17 Eylül 2024 Salı

Geçmişin izlerine gözü gibi bakıyor

Geçmişin izlerine gözü gibi bakıyor

Isparta

Isparta’da Tarihi Üzüm Çarşısı’nda 18 yıldır antikacılık yapan Kadir Köken, antika ürünleri alıp, temizliğini ve bakımını yaptığını, hangi döneme ait olduğu hakkında araştırmalarda bulunduğunu söyledi.

Antikaya merakının nasıl başladığını anlatan Kadir Köken, köyde bir kişinin kendisine 2 adet eski Osmanlı parası hediye ettiğini ve paraları sürekli yanında taşıdığını daha sonra ise antika ürünlerine ilgisinin arttığını söyledi. Köken; ‘Kanunun bize yasakladığı dönem ürünlerini, mesela Bizans ve Roma Dönemi gibi antikaları almıyoruz. Bu dönem ürünleri müzelerin sorumluluğunda. Benim işim Osmanlı ve Cumhuriyet Dönemi ürünleri ile uğraşmak. Soylu bir geçmişimiz var ve bu sebep ile ürünlerimizin hepsi birbirinden kıymetli ve güzel. Hem dekor olarak, hem antika olarak hem de koleksiyon olarak kullanılabilecek ürünleri alıp satıyoruz. Ayrıca, kahve kültürü ve Osmanlı-Cumhuriyet gelin malzemeleri ile ilgili kendi özel koleksiyonum var. Kahve bir kültürdür. Değirmeninden tutun, kavurma tavalarına, soğudandan (kahveyi soğutmaya yarayan ağaç kap) cezve ve fincanlarına, servisinden içimine kadar başlı başına sanattır’ dedi.

**Alıştırma yönergeleri**
**A.** Antikacı haberinde "17 Eylül 2024" ifadesinden "araştırmalarda bulunduğunu söyledi." ifadesine kadar uzanan bölümü olduğu gibi kopyalayın.
**B.** Isparta'daki antikacıyı anlatan haberi, gösterilen son cümleden sonra devam ettirin.

**Sağlanan veriler**
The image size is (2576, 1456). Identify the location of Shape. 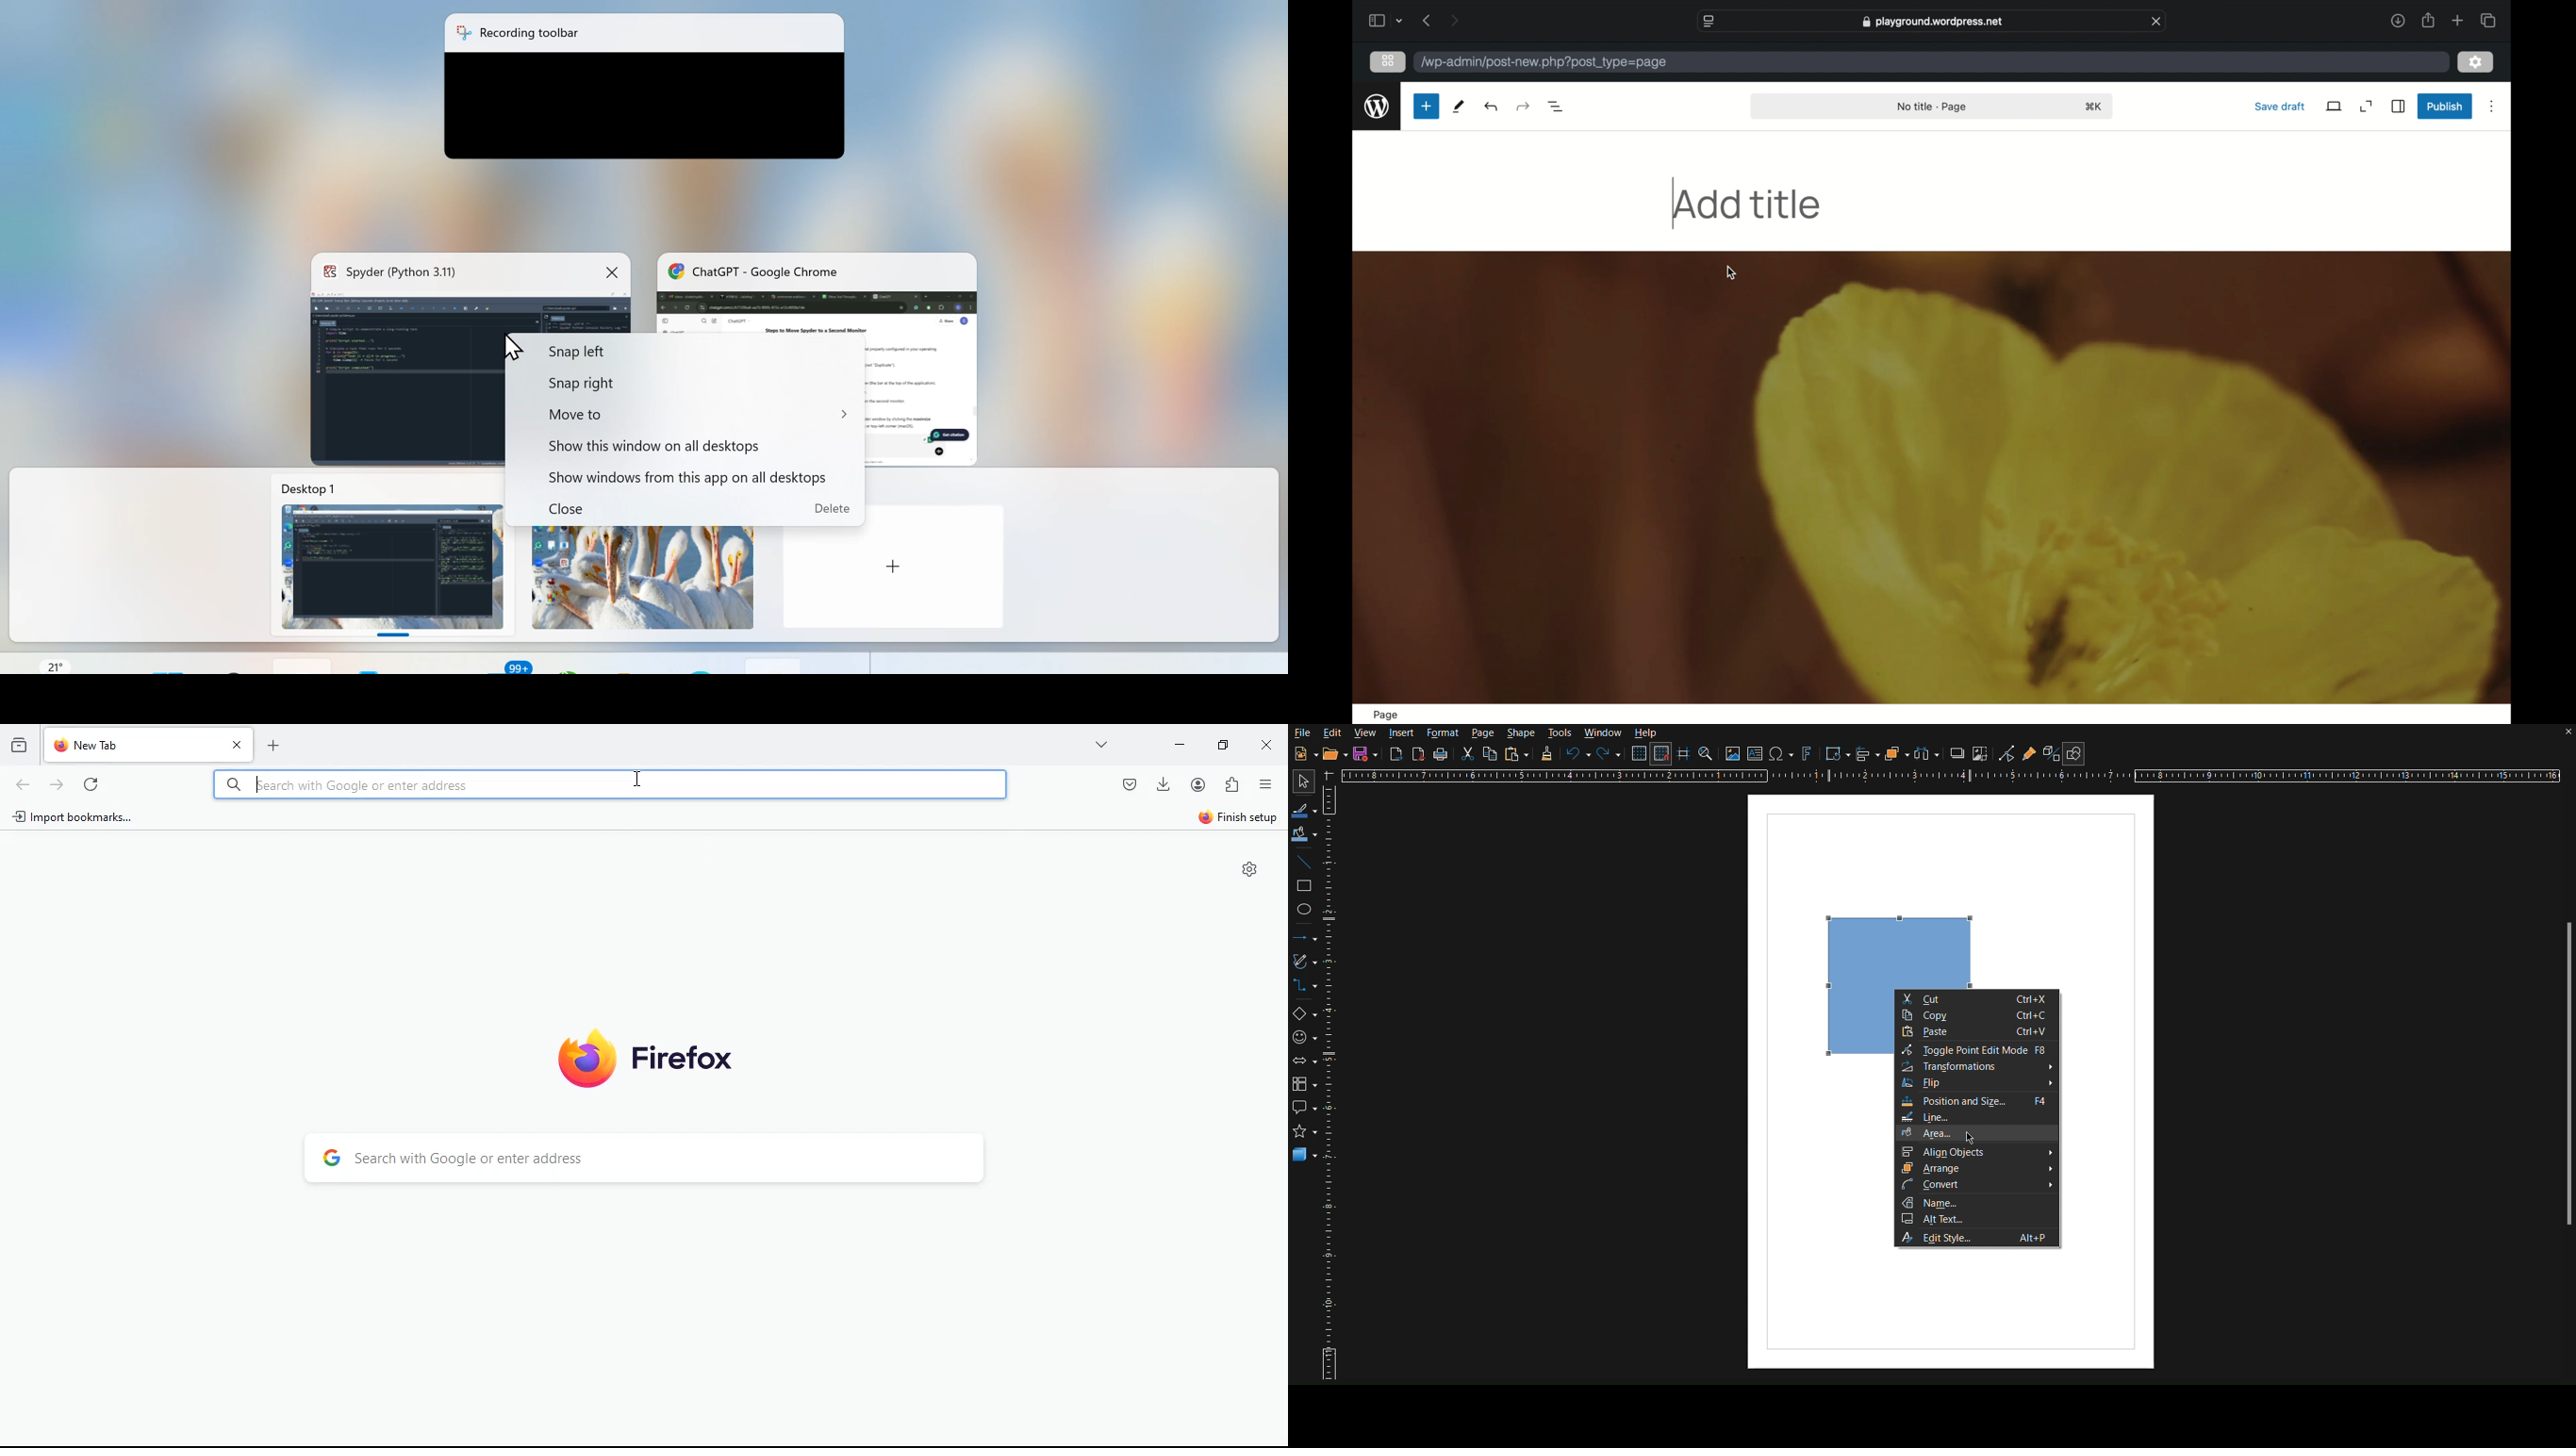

**Görev yanıtları**
**A.**
17 Eylül 2024 Salı

Geçmişin izlerine gözü gibi bakıyor

Geçmişin izlerine gözü gibi bakıyor

Isparta

Isparta’da Tarihi Üzüm Çarşısı’nda 18 yıldır antikacılık yapan Kadir Köken, antika ürünleri alıp, temizliğini ve bakımını yaptığını, hangi döneme ait olduğu hakkında araştırmalarda bulunduğunu söyledi.

**B.**
TEKNOLOJİ İLE HER ŞEY VAR AMA MUTLULUK YOK

Köken, eski dönemlerde yoksulluk ve zor şartlar olmasına rağmen insanların mutlu olduğunu, şimdilerde ise teknolojinin gelişmesi imkanların çoğaldığını fakat mutluluğun azaldığını söyledi. Osmanlı-Cumhuriyet dönemi gelin malzemelerini incelediğimizde, evlenecek kızın babası paraları deler ve bu paralar ile kızın alnı için süs yapılırdı diyen Köken; ‘O dönemlerde yuva kurmak, mutlu olmak önemliydi. Gümüş bir parçayı halka yapıp, alyans için kullanırlardı. Eski ve kırk yamalı elbiseler gelinlik için kullanılırdı ve 1 ayakkabı ile 10 kız gelin edilirdi.  Şimdilerdeki gibi yüzlerce çeşit alyanslar, tektaşlar, yüzük modelleri, süslü ve pahalı gelinlikler yoktu ama insanlar mutluydu. Her şeyde bir emek, özen, değer vardı. Şimdi ise her şeyin çeşidi çok ama mutluluk yok’ şeklinde konuştu.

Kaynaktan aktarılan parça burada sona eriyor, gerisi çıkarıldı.